Essay · Web Architecture · 2026

The Data
Stays With You

A manifesto for the next generation of web apps — where your database lives in your browser, peers talk directly over WebRTC, and the cloud is just an optional courier.

~18 min read Local-First SPA + sql.js WebRTC P2P Privacy by Design
scroll

What if your web app's database never touched a server? What if the richest, most structured store of your personal data lived entirely inside your own device — and the internet was just the road, not the warehouse?

We have spent two decades building the web in one direction: toward the centre.

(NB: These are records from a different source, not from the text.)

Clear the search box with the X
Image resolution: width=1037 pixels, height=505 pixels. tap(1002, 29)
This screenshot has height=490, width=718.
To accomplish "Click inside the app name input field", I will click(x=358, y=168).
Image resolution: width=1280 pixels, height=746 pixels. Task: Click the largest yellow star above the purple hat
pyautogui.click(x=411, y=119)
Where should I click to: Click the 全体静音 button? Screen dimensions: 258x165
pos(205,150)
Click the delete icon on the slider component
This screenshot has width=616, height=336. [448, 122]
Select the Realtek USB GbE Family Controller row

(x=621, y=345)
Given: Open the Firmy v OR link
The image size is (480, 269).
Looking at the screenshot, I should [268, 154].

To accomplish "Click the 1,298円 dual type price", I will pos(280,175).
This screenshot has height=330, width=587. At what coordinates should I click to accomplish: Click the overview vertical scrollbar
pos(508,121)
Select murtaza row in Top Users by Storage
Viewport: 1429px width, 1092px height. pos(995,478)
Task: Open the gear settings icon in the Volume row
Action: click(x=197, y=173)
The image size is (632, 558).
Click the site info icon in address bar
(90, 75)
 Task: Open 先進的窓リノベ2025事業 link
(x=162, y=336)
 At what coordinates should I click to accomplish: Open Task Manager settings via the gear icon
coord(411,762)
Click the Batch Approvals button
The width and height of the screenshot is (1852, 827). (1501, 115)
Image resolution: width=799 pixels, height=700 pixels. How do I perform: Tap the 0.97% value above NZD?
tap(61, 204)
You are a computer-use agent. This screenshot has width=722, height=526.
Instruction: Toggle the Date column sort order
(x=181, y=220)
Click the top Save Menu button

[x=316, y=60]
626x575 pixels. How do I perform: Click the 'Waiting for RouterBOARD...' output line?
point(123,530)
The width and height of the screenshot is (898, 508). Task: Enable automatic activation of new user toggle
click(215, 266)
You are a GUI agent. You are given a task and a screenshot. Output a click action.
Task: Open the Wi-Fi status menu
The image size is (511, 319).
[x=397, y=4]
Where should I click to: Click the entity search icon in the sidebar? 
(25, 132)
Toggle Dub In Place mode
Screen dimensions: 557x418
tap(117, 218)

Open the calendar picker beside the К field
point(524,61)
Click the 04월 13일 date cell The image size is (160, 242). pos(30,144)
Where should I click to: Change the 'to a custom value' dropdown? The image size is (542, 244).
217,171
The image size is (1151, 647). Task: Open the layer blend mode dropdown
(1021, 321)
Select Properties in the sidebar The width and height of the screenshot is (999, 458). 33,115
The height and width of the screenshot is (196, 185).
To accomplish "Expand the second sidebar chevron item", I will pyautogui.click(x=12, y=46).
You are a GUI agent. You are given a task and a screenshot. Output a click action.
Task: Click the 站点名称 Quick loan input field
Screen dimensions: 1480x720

Every form submission, every search query, every click funnelled upward into server farms that grow larger, more expensive, and more politically fraught with each passing year. We called it "the cloud" to make it sound diffuse, but it is anything but. It is a handful of data centres in Virginia, Ireland, and Singapore holding a mirror of your life.

There is another way. It is not new — it is, in fact, the oldest way. The data stays with you. The application runs in your browser. The server, if it exists at all, is a humble messenger — not a keeper of secrets.

01 — The Architecture of Dependence

The modern web application stack — React frontend, REST API, PostgreSQL on AWS — is a marvel of engineering. It is also a monument to a particular power relationship: you use the application, but you do not own your data. It lives at a URL you do not control, backed up on hardware you will never see, subject to terms of service that can change on a Tuesday.

The business logic is sound: centralised storage is easy to operate, easy to monetise, easy to query across users. But the externalities are paid by everyone else — by you, in privacy; by the planet, in energy; by the open web, in structural fragility.

Traditional Model
Browser (thin client)
API Server
All data lives here
Centralised DB
↓ rethink ↓
Local-First Model · data lives here
Browser + sql.js SQLite DB
optional sync
Relay / Edge Node
optional backup
User-controlled storage

02 — Enter sql.js — SQLite in the Browser

sql.js is SQLite compiled to WebAssembly. It gives you the full power of a relational database — transactions, joins, indices, full-text search — running entirely inside the browser's JavaScript runtime. No server. No network round-trip. No latency beyond the speed of your CPU's memory bus.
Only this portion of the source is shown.